++++ ИСХОДНЫЙ ТЕКСТ
Топоним Ворзогоры исследователи связывают с коми-зырянским «вор» ('лес'), к которому присоединена русская основа «горы» (ОИММ. Оп. 3. Д. 224. Носков П. И. Прионежье — тысячелетие назад (краеведческий очерк). 1970-е гг.). В народной этимологии «вор», как уже было сказано, читается как «вор,разбойник». Широкое распространение получил вариант предания, связывающий название села с Петром I: «У Петра I, во время посещения Яковлевки и Кондратьевки, называвшихся тогда, Загоры, украли стремена [по другим версиям — камзол, кафтан или сапоги]6, и он воскликнул: "Какие же это За-Горы, Это Вор-За-Горы"» [7; 17, с. 141].

Безусловно, народная окказиональная этимология немотивированных топонимов и топонимов с забытой внутренней формой включает их в культурный ландшафт Поморского берега, как определяя образ пространства обжитой территории, так и поддерживая устойчивость исторической памяти в сознании ее жителей. Любопытно, что характеристика места, реконструированная в народной этимологии, оказывается основанием для формирования социокультурных стереотипов — образов жителей той или иной деревни.
++++++++
++++ ИСХОДНЫЕ ДАННЫЕ
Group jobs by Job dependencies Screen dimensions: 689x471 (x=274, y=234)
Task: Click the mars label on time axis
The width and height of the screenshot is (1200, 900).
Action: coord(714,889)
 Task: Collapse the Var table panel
++++++++
++++ ИСХОДНЫЕ ДАННЫЕ
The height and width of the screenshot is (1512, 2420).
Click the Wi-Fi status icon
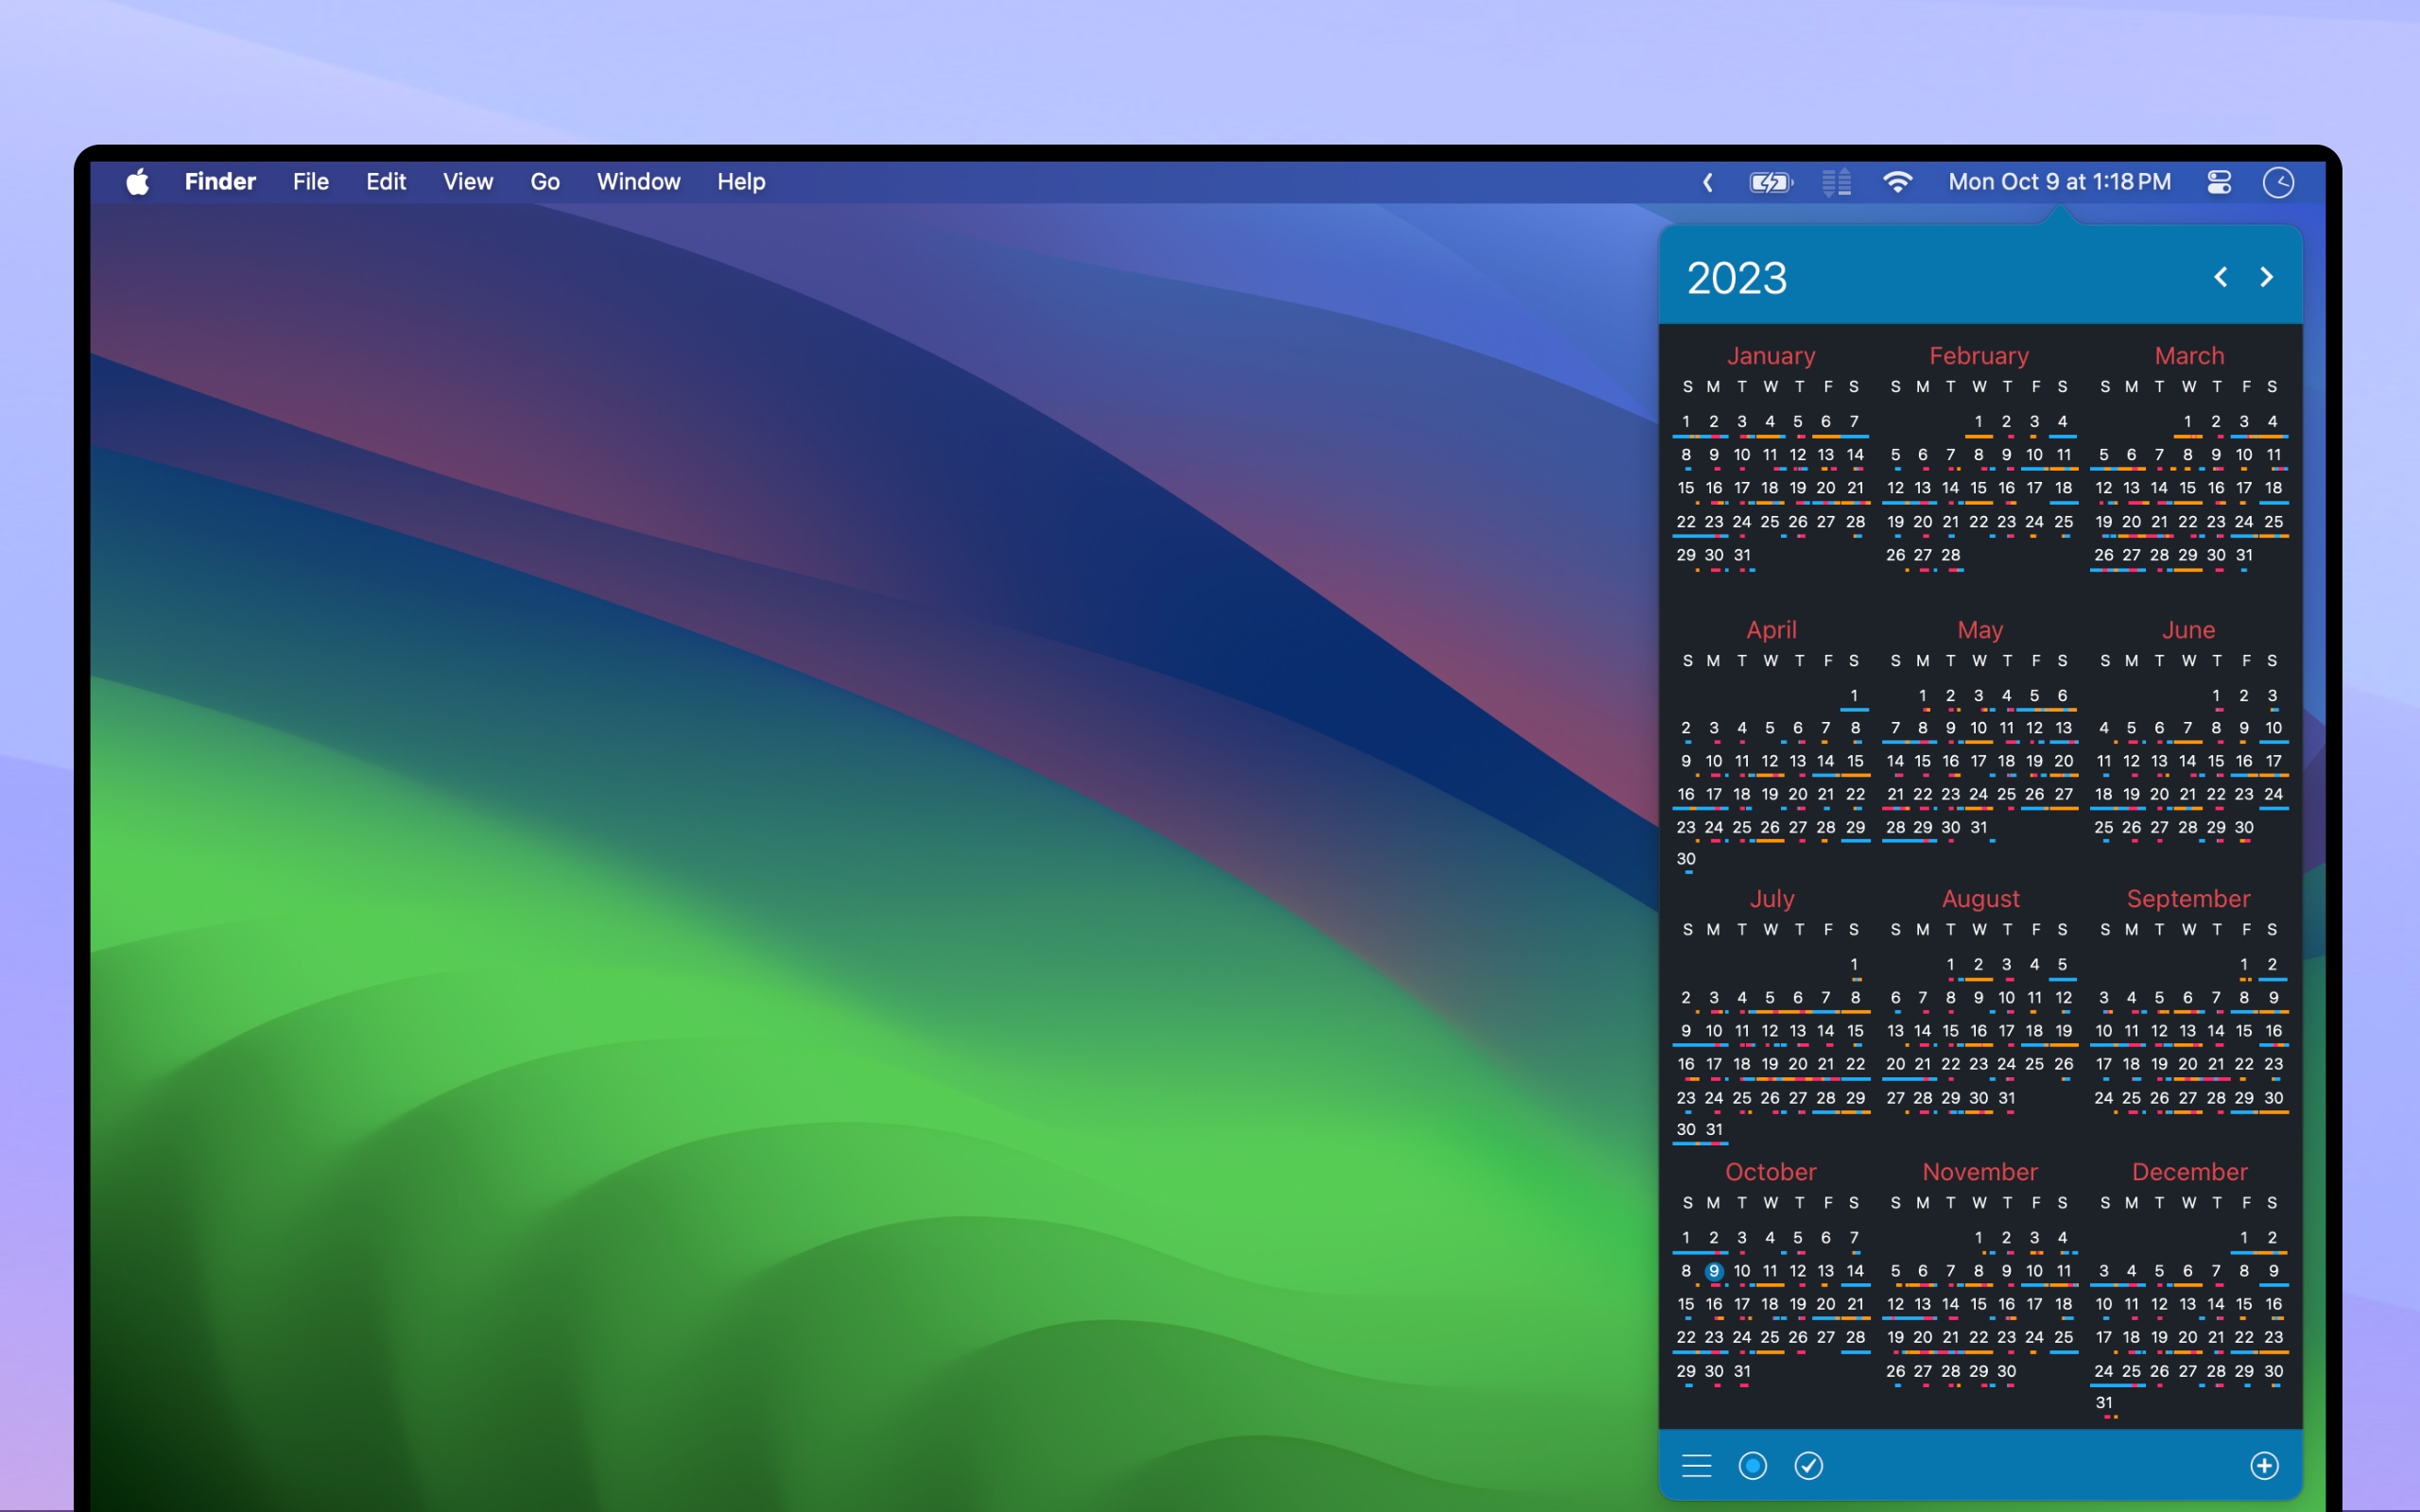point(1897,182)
++++++++
++++ ИСХОДНЫЕ ДАННЫЕ
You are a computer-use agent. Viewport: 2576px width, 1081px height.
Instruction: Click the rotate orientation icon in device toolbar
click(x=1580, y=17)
++++++++
ЧТО НУЖНО СДЕЛАТЬ:
• a. Перепишите записи от строки с "Group jobs by" до строки с "Task: Collapse the Var table panel" включительно, сохранив запросы и увеличив каждую координату в ответах на 105.
• b. Продолжите текст о народной этимологии топонимов Поморского берега.
Текст и записи взяты из разных источников.

ОТВЕТЫ:
• a.
Group jobs by Job dependencies Screen dimensions: 689x471 (x=379, y=339)
Task: Click the mars label on time axis
The width and height of the screenshot is (1200, 900).
Action: coord(819,994)
 Task: Collapse the Var table panel

• b.
Так, интерпретация топонима Малошуйка как деревни на «веселой, шумной» реке переносит характеристику «веселости» на человека:

Из-под города Архангельска

Да под матку Онегу-реку,

Под высокую Ворзогору,

Под угрюмую Нименьгу,

Во веселую Шуйку-реку.

(фрагмент свадебной песни с. Малошуйка, запись 1999 г.) [17, с. 69]

«Высокие» Ворзогоры здесь противопоставляются «низкой», а потому «угрюмой» Нименьге. В этимологии топонима Нименьга, нет характеристики «низменное место», но фонетическое созвучие и в том, и в другом случае создает образ оппозиционной пространственной пары: верх-низ, свет-мрак. Как отмечает Н. И. Толстой, «лежащий в основе народной этимологии принцип семантического притяжения (аттракции) созвучных слов составляет одну из важнейших особенностей ряда архаических фольклорных и ритуально-магических текстов» [23, с. 317]. И шумная, веселая Малошуйка противопоставлена угрюмой Нименьге (а возможно, и высоким Ворзогорам, и великой Онеге-реке, и большому городу Архангельску).

6 Н. А. Криничная приводит подобное историческое предание, но о происхождении названия города Вытегра: «Вот Вытегра была Вянга. Деревня Вянга была, где Вытегра. Когда камзол украли у Петра, он сказал:

— Вы тигры!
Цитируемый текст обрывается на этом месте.